* _Brief_
Copy each line, word for word, from the one with "You are a computer-use agent." through the final line of the listing, but skip the pictures.

[Start of Attachment]

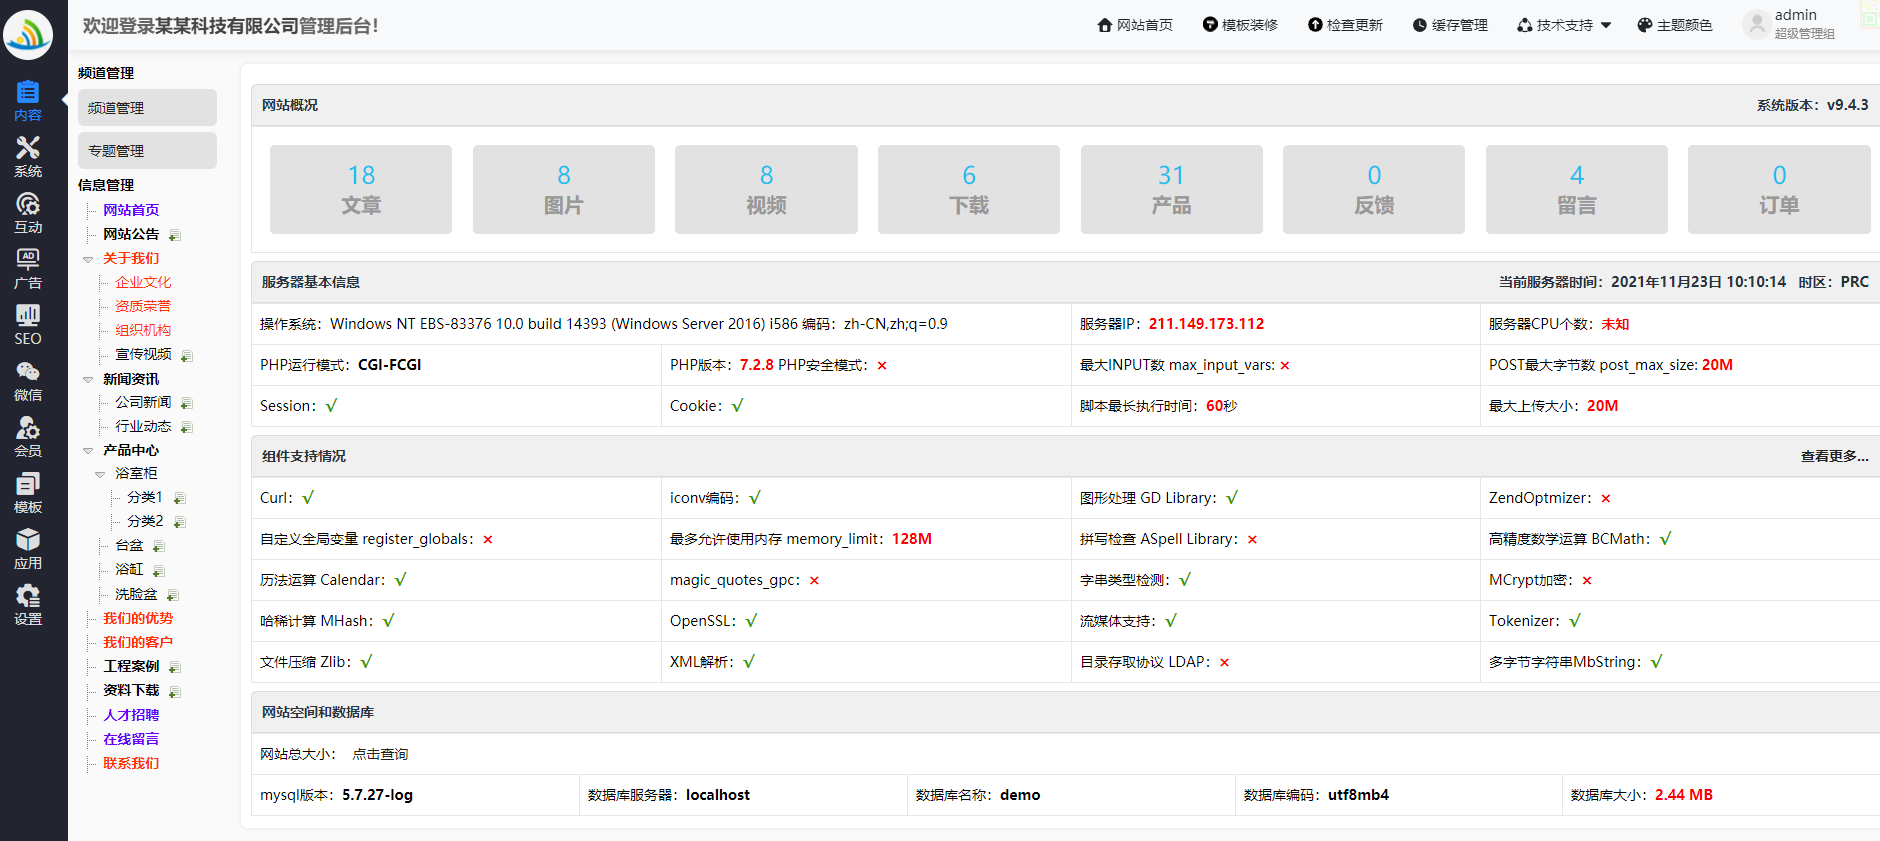
Task: Open the SEO sidebar section
Action: click(28, 324)
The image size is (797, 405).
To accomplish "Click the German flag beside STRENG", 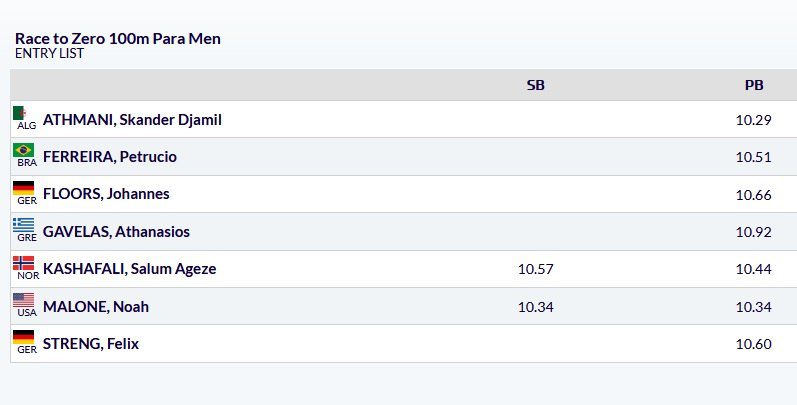I will tap(23, 337).
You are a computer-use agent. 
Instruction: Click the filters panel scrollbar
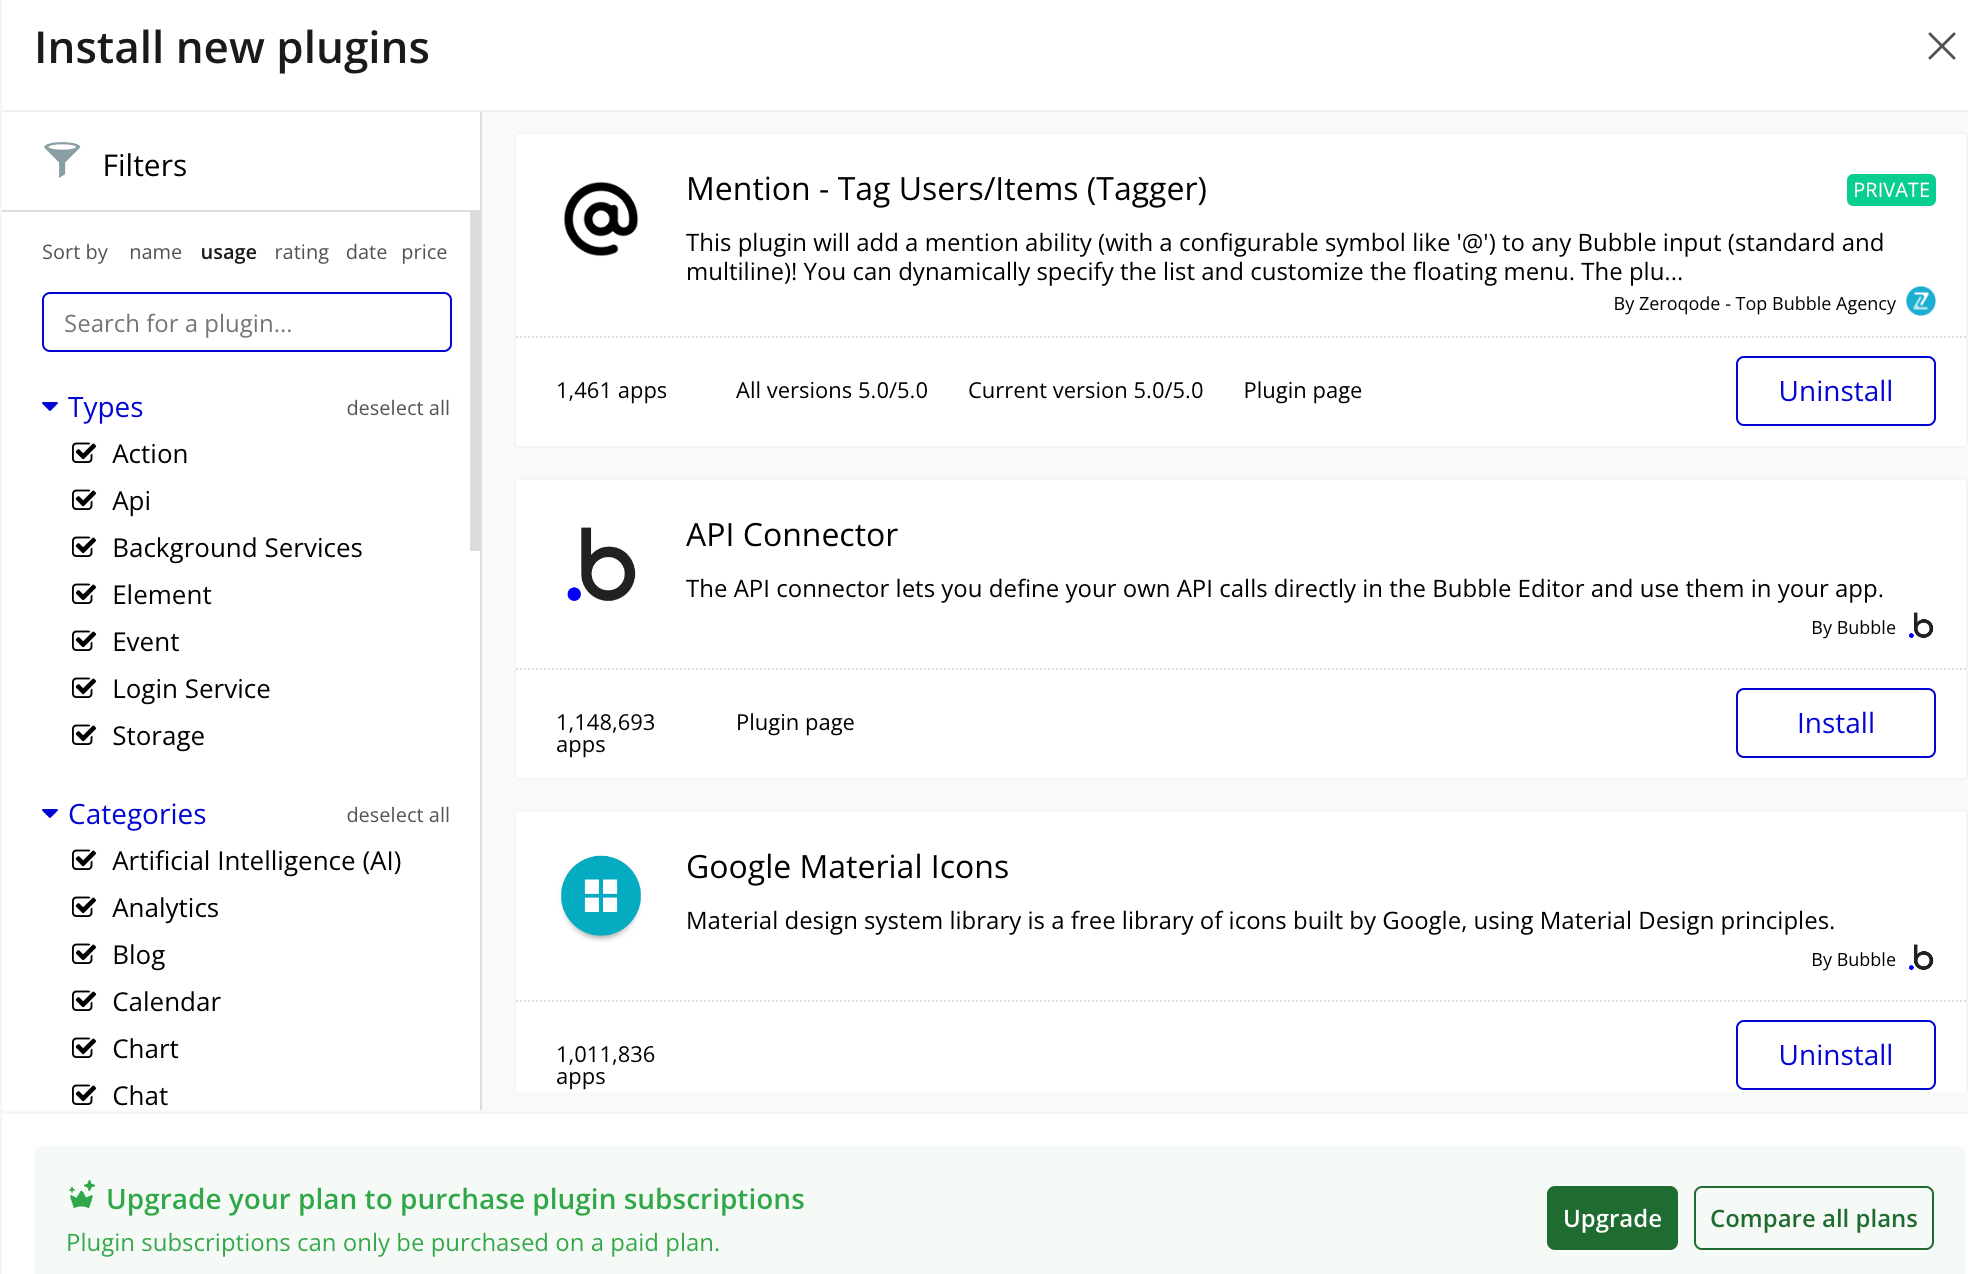[x=475, y=380]
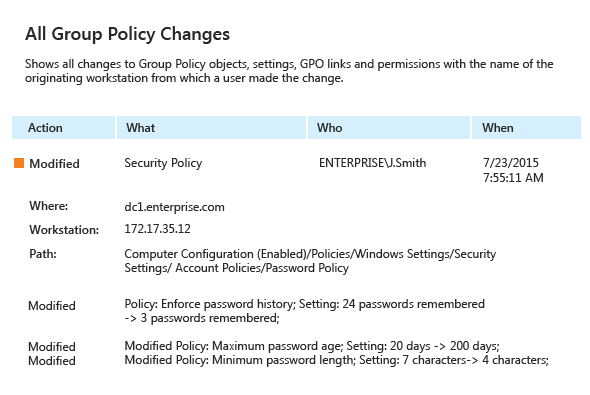Click the Minimum password length policy line
Image resolution: width=590 pixels, height=395 pixels.
(336, 360)
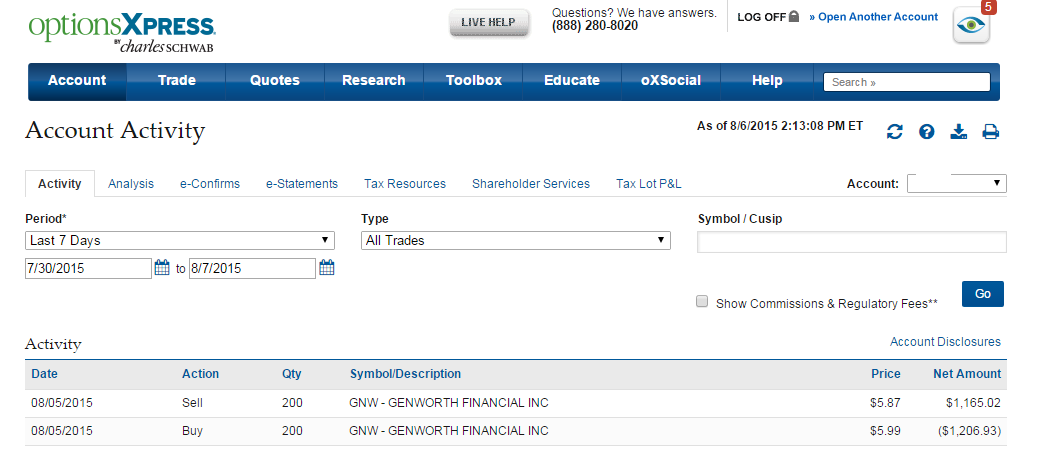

[End of Attachment]

* _Answer box_
You are a computer-use agent. 
Instruction: Click the filters panel scrollbar
[x=475, y=380]
Click the Minimum password length policy line
Image resolution: width=590 pixels, height=395 pixels.
(336, 360)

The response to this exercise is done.